** begin Document excerpt **

Why is pipelining easier on a RISC vs a CISC?

[kostoglotov]

I know very basically what pipe-lining is. My understanding is that the output from one "computing element" (usually a small set of instructions solving a simple task, such as say, finding a geometric mean) should flow immediately into the input of the following "computing element" where it is being used, instead of being stored somewhere in ram/cache and then retrieved again later.

I've read that pipe-lining is easier to achieve (generally) with a RISC rather than a CISC.

I regurgitated this to a friend of mine recently, and he asked why this would be so, and I couldn't give an answer.

It feels right intuitively that RISC would be easier to do pipe-ling for than CISC...but in all honesty, I don't understand why.

Could someone help me understand why?

I already have a basic working understanding of the von Neumann architecture of CPU (ALU, PC, registers, control logic), but no real knowledge of real systems.

 

[Laurie K]

It feels right intuitively that RISC would be easier to do pipe-ling for than CISC...but in all honesty, I don't understand why.

ISC means the same thing in both so do you know what the difference between CISC and RISC is?

 

[kostoglotov]

ISC means the same thing in both so do you know what the difference between CISC and RISC is?

Reduced Instruction Set vs Complex Instruction Sets for the CPU control logic.

In the first half of the nand2tetris course a series of projects lead me through describing a very basic CPU from the nand gates up in a basic custom HDL.

The CPU I eventually described was actually a Harvard Architecture, not strict von Neumann, in so far as the instructions for the ALU, jump conditions and destination registers were stored separately in the ROM from the constant or memory address values; based A instructions and C instructions. They said that in most CPU those addresses/constant values get stored in the same instructions for the ALU, jump and dest registers. However, their Hack CPU was only 16 bit.

** end Document excerpt **
** begin Provided information **

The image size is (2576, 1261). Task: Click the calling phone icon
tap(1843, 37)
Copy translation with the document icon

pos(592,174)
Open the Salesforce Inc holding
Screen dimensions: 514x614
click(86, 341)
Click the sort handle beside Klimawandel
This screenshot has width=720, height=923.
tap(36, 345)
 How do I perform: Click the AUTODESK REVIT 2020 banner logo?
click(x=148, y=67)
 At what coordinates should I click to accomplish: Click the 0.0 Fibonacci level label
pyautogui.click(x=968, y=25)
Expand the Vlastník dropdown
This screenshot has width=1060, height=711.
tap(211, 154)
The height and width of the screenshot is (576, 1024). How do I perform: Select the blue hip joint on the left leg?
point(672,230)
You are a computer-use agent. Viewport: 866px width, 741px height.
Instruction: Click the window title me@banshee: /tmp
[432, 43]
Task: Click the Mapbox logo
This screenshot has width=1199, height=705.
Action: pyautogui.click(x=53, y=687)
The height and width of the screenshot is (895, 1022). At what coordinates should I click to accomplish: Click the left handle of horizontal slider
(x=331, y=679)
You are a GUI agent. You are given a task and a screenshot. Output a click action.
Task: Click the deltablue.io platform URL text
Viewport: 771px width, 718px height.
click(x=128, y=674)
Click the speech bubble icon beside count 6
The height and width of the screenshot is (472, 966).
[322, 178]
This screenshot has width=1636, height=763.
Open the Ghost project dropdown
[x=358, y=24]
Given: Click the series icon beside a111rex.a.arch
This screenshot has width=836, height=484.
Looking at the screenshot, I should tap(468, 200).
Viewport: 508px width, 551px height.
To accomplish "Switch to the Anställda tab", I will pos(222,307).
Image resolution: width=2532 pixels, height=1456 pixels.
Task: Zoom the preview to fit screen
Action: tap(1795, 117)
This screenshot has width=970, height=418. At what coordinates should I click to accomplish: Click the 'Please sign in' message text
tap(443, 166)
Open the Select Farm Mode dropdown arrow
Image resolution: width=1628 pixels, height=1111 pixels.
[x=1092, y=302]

** end Provided information **

Copy the stretch of the forum thread on RISC and CISC pipelining from "I know very" through "than a CISC.".

Solution to the exercise:
I know very basically what pipe-lining is. My understanding is that the output from one "computing element" (usually a small set of instructions solving a simple task, such as say, finding a geometric mean) should flow immediately into the input of the following "computing element" where it is being used, instead of being stored somewhere in ram/cache and then retrieved again later.

I've read that pipe-lining is easier to achieve (generally) with a RISC rather than a CISC.